The CreateMutex API can detect a second instance of your application. Here is an example :
include OneAppInstance.inc
.data
DlgBox db 'DLGBOX',0,0
ObjectName db 'MutexObjectName31415',0
errmsg db 'The application is already running',0
capt db 'Error',0
.data?
hMutex dd ?
.code
start:
invoke CreateMutex,NULL,FALSE,ADDR ObjectName
mov hMutex,eax
invoke GetLastError
cmp eax,ERROR_ALREADY_EXISTS
jne @f
invoke MessageBox,0,ADDR errmsg,ADDR capt,MB_ICONEXCLAMATION
jmp finish
@@:
invoke GetModuleHandle,0
invoke DialogBoxParam,eax,ADDR DlgBox,0,ADDR DlgProc,0
finish:
invoke CloseHandle,hMutex
invoke ExitProcess,eax
DlgProc PROC hWnd:DWORD,uMsg:DWORD,wParam:DWORD,lParam:DWORD
.IF uMsg==WM_CLOSE
invoke EndDialog,hWnd,0
.ELSE
xor eax,eax
ret
.ENDIF
mov eax,1
ret
DlgProc ENDP
END start
Here is another example using FindWindow The sample application creates a new class inheriting the default dialog box class #32770
RegisterNewClass PROC USES esi hMod:HMODULE,OldClassName:DWORD,NewClassName:DWORD
LOCAL wc:WNDCLASSEX
lea esi,wc
mov wc.cbSize,SIZEOF WNDCLASSEX
invoke GetClassInfoEx,hMod,OldClassName,esi
push hMod
pop wc.hInstance
mov eax,NewClassName
mov WNDCLASSEX.lpszClassName[esi],eax
invoke RegisterClassEx,esi
ret
RegisterNewClass ENDP
When launching a program only the data segment is duplicated, not the code segment. So, if into the current data segment the hInstance variable is equal to zero, this is the first instance else it is not the first instance. this can be done in tue Start function before calling WinMain.
Hi Jokaste,
That won't work as the return value of GetModuleHandle cannot be NULL :
.data?
hInstance HINSTANCE ?
.code
start:
invoke GetModuleHandle,0
mov hInstance,eaxQuoteReturn value
If the function succeeds, the return value is a handle to the specified module.

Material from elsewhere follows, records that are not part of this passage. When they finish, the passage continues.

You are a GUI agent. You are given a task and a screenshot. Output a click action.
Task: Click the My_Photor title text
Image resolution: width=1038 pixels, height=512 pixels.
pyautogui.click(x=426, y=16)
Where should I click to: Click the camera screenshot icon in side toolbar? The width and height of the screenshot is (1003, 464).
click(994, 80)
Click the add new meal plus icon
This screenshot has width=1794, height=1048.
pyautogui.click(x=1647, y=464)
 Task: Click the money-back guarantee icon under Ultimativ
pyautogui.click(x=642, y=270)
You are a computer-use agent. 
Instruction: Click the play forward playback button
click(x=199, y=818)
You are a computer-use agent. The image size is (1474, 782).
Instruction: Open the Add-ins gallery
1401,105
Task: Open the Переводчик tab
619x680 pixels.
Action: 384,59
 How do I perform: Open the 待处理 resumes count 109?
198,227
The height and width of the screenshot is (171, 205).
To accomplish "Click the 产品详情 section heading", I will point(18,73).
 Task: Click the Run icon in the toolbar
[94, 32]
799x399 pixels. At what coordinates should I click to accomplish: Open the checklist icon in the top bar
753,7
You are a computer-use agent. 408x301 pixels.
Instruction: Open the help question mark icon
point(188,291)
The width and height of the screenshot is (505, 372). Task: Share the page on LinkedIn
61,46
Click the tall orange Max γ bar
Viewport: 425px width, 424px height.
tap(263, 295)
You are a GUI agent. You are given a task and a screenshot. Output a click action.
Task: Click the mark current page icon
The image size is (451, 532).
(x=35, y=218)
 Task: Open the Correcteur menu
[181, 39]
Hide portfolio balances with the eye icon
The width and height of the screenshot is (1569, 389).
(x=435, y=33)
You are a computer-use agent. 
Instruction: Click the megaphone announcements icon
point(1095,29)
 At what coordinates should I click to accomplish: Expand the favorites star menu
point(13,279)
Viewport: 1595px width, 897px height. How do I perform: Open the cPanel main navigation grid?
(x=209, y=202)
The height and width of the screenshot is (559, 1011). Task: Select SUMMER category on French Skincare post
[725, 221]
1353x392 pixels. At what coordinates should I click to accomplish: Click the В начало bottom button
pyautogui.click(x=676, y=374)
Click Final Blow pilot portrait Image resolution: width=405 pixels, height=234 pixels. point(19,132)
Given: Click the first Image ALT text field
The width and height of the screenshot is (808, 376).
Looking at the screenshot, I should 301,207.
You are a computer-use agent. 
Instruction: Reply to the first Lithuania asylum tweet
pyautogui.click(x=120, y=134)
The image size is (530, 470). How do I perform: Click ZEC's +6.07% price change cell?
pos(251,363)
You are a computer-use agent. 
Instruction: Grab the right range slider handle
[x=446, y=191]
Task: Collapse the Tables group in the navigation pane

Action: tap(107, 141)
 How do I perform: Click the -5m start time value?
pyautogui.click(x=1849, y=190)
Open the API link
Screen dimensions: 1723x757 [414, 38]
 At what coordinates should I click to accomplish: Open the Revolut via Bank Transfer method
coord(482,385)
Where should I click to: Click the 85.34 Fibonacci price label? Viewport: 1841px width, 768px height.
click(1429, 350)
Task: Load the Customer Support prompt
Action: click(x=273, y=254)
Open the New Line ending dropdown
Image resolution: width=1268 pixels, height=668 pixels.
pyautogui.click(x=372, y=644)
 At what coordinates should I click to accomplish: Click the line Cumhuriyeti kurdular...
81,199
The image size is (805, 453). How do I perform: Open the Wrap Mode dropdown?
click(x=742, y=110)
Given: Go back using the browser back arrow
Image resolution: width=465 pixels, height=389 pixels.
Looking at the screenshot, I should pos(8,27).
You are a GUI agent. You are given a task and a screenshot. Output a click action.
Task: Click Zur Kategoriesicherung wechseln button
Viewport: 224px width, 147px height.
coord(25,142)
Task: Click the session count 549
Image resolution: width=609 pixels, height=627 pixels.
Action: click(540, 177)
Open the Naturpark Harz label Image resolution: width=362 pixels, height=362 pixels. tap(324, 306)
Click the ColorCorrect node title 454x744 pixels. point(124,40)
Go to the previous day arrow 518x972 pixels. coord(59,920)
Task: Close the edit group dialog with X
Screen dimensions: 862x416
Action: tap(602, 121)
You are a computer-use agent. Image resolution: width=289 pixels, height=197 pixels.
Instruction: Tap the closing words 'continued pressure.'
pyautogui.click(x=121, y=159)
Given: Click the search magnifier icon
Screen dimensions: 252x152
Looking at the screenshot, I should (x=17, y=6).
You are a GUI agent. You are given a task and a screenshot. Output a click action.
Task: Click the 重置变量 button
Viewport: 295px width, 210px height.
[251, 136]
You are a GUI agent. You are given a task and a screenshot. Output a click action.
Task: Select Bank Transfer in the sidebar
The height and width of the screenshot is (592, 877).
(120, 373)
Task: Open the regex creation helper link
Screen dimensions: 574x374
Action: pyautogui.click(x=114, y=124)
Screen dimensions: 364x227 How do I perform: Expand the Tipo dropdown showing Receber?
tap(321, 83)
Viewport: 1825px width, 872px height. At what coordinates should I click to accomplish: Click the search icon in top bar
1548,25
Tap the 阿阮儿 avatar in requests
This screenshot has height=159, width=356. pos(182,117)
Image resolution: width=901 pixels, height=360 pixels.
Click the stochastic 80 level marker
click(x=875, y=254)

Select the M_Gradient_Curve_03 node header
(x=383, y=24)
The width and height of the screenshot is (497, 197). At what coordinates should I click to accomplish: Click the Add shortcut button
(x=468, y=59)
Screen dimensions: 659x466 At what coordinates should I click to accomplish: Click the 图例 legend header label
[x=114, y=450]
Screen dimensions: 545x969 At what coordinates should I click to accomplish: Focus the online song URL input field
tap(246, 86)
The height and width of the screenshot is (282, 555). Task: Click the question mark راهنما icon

If the function fails, the return value is NULL. To get extended error information, call GetLastError.
https://msdn.microsoft.com/en-us/library/windows/desktop/ms683199%28v=vs.85%29.aspx
Sorry.
You are right... again...
There is a solution using a mutex but I don't remember because all the programs don't create any window.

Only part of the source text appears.